BEST team in Baltimore seizes 333 pounds of cocaine in container of beach chairs from China
BALTIMORE – A Border Enforcement Task Force (BEST) team in Baltimore comprised of U.S. Immigration and Customs Enforcement (ICE) Homeland Security Investigations (HSI) agents and U.S. Customs and Border Protection (CBP) officers seized 332 pounds of cocaine in the port of Baltimore June 18.
While conducting import trade enforcement, U.S. Customs and Border Protection (CBP) officers detected an anomaly during an x-ray scan of a container of beach chairs from China. Officers also observed that the original security seal lock was replaced with another lock. Officers discovered four large black duffel bags inside the container. The bags contained a combined 125 bricks of a white powdery substance that field-tested positive for cocaine.
The cocaine weighed about 151 kilograms, or about 333 pounds, and has a street value of about $10 million.
The container transited through Panama before arriving in Baltimore. It was destined to an address in Maryland.
No arrests have been made. HSI Baltimore has initiated an investigation.
“This seizure illustrates the complexities of Customs and Border Protection’s multi-faceted missions, from ensuring that imported goods comply with U.S. trade regulations to interdicting dangerous drugs that harm our communities,” said Casey Durst, CBP’s Director of Field Operations in Baltimore. “CBP officers remain vigilant at our nation’s ports of entry to significantly impact transnational criminal organizations that push dangerously unsafe consumer goods or dangerous drugs.”
CBP officers screen international travelers and cargoes and search for illicit narcotics, unreported currency, weapons, counterfeit consumer goods, prohibited agriculture, and other illicit products that could potentially harm the American public, U.S. businesses, and our nation’s safety and economic vitality.
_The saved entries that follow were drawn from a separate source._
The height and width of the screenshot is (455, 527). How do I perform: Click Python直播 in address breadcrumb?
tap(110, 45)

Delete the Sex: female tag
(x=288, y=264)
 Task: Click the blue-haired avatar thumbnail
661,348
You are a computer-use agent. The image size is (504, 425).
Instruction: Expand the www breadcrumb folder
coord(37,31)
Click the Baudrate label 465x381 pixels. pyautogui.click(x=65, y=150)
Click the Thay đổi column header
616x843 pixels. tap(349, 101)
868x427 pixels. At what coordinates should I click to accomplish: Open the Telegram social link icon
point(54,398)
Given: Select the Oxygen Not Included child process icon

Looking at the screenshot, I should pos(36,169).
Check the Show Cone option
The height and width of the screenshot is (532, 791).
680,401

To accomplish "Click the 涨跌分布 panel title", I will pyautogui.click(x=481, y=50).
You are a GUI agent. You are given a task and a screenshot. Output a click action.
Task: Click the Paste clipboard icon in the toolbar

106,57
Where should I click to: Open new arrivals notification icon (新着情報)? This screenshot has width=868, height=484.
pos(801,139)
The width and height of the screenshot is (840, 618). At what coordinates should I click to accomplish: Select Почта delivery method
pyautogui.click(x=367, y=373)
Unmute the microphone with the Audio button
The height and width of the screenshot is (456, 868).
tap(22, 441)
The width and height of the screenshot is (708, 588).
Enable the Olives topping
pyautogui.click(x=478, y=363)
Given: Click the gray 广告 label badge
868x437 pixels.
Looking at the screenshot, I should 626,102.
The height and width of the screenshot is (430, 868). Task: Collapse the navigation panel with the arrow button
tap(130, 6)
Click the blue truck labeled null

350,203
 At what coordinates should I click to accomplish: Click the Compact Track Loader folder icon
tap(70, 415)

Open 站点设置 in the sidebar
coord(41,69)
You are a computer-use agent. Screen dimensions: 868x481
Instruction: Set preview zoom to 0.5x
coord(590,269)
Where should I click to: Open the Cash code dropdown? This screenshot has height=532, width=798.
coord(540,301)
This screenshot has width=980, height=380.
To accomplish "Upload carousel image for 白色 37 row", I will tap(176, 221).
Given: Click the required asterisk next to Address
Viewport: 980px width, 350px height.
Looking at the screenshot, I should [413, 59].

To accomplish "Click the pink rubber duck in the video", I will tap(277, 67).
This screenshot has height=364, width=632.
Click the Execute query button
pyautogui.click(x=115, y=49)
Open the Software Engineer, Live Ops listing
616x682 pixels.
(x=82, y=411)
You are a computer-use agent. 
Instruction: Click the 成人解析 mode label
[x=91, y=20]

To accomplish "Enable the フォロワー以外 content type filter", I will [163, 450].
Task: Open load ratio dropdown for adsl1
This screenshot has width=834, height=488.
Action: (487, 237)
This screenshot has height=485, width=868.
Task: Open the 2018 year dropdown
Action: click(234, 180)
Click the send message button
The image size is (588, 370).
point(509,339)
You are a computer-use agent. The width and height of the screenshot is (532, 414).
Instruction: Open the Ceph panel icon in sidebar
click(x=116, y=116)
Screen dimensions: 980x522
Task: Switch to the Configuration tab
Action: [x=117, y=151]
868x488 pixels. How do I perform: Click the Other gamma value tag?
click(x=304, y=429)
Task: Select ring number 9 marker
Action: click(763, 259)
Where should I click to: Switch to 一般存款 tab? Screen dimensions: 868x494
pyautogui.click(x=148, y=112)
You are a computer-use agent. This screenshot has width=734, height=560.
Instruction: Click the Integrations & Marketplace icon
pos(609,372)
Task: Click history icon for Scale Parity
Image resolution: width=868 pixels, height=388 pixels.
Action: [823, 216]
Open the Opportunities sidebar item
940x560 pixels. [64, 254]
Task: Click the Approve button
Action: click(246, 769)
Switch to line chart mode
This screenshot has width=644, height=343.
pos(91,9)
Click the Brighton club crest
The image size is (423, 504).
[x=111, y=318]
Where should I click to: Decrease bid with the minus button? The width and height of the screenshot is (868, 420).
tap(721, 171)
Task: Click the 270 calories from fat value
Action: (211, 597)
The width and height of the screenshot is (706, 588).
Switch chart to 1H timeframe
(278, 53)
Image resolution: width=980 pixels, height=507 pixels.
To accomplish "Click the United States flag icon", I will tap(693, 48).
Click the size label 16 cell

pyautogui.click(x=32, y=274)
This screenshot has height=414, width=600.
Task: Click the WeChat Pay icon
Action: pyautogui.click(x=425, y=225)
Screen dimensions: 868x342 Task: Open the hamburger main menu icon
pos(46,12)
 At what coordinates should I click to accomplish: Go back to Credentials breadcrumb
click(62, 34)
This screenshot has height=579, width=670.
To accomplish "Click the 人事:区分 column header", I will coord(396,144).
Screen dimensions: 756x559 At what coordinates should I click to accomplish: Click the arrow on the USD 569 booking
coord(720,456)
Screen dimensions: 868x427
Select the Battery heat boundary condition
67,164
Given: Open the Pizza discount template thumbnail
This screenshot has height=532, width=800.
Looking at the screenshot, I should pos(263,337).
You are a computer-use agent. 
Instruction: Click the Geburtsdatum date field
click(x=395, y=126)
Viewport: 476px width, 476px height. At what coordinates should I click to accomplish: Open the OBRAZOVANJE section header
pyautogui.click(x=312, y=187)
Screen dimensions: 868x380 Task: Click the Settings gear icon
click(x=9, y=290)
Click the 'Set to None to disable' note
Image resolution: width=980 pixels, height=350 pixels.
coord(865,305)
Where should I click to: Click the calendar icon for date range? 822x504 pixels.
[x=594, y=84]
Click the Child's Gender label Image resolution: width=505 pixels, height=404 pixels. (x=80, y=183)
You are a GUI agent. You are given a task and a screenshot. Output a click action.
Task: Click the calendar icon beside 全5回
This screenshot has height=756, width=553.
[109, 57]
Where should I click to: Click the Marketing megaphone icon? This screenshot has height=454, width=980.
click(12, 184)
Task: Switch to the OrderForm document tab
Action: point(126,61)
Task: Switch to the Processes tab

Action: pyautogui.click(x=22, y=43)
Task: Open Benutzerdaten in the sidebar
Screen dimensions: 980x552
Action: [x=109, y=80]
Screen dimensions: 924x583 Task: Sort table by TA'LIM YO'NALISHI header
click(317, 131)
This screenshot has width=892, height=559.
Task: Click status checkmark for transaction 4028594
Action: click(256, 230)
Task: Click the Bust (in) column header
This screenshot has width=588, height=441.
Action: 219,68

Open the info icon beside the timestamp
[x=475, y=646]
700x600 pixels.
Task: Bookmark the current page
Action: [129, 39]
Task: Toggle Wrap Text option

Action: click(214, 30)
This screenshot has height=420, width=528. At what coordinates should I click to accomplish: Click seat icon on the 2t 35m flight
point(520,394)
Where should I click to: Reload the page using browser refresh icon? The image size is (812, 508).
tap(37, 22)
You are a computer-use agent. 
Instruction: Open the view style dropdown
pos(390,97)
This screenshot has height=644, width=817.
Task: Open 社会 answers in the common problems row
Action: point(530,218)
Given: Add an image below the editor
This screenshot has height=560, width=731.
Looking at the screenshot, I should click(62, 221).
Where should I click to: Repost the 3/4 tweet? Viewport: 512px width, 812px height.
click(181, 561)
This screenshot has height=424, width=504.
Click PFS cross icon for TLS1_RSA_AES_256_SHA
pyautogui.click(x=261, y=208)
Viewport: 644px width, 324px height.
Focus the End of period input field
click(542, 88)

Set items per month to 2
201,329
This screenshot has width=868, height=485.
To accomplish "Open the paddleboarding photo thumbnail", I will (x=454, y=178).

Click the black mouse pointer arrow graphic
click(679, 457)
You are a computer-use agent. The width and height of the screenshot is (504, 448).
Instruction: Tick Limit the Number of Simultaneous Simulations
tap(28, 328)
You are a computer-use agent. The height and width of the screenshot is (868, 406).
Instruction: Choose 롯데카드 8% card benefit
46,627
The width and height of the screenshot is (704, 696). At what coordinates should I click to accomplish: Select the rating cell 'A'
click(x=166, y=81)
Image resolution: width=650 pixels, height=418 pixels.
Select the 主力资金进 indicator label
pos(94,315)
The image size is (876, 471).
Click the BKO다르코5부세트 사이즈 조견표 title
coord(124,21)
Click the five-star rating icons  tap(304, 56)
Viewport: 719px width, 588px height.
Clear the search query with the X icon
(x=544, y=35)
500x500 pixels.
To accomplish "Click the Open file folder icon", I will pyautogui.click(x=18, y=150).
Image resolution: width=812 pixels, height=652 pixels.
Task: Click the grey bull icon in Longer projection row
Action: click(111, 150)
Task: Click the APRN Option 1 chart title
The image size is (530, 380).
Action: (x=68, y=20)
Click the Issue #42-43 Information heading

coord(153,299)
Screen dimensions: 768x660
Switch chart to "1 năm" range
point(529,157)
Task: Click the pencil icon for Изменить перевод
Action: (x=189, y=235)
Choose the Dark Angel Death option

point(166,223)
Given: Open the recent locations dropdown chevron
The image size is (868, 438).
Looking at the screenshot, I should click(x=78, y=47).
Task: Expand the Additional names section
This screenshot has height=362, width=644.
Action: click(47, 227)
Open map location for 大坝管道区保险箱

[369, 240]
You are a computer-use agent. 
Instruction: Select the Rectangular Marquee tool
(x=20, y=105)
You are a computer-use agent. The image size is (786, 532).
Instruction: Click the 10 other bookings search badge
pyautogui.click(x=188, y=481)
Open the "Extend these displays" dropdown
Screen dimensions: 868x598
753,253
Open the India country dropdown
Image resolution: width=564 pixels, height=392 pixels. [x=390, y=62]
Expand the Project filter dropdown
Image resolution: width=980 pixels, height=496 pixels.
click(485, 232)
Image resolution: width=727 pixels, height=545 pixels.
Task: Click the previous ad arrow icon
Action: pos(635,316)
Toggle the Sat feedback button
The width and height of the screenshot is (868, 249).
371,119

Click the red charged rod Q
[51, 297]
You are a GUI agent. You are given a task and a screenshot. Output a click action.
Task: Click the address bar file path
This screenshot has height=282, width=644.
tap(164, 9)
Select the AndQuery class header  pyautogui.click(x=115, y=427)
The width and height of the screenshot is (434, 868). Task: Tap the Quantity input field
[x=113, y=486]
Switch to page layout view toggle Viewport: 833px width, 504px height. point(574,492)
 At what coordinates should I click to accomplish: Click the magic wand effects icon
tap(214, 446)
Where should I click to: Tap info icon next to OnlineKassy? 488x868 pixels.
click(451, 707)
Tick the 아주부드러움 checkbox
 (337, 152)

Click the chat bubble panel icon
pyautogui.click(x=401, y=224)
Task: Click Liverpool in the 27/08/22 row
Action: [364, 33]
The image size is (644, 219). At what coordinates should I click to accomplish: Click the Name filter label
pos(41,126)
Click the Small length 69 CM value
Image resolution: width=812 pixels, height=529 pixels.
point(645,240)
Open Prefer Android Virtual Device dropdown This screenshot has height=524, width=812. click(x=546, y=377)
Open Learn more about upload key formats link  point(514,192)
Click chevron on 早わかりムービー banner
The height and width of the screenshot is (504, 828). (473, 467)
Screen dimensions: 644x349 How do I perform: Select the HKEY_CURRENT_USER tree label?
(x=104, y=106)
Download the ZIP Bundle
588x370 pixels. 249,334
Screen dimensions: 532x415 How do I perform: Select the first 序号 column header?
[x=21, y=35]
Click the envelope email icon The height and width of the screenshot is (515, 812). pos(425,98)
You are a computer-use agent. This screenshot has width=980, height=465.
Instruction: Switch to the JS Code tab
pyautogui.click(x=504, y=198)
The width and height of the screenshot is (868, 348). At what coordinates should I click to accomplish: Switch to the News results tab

The primary mission of BEST is to combat emerging and existing Transnational Criminal Organizations (TCO) by employing the full range of federal, state, local, tribal and international law enforcement authorities and resources in the fight to identify, investigate, disrupt and dismantle these organizations at every level of operation.
BEST special agents and task force officers investigate a wide range of criminal activity with a nexus to our land and sea borders, to include drug trafficking, arms trafficking, human trafficking and smuggling, gangs, money laundering and bulk cash smuggling, child exploitation, maritime smuggling, illicit tunnels and commercial fraud.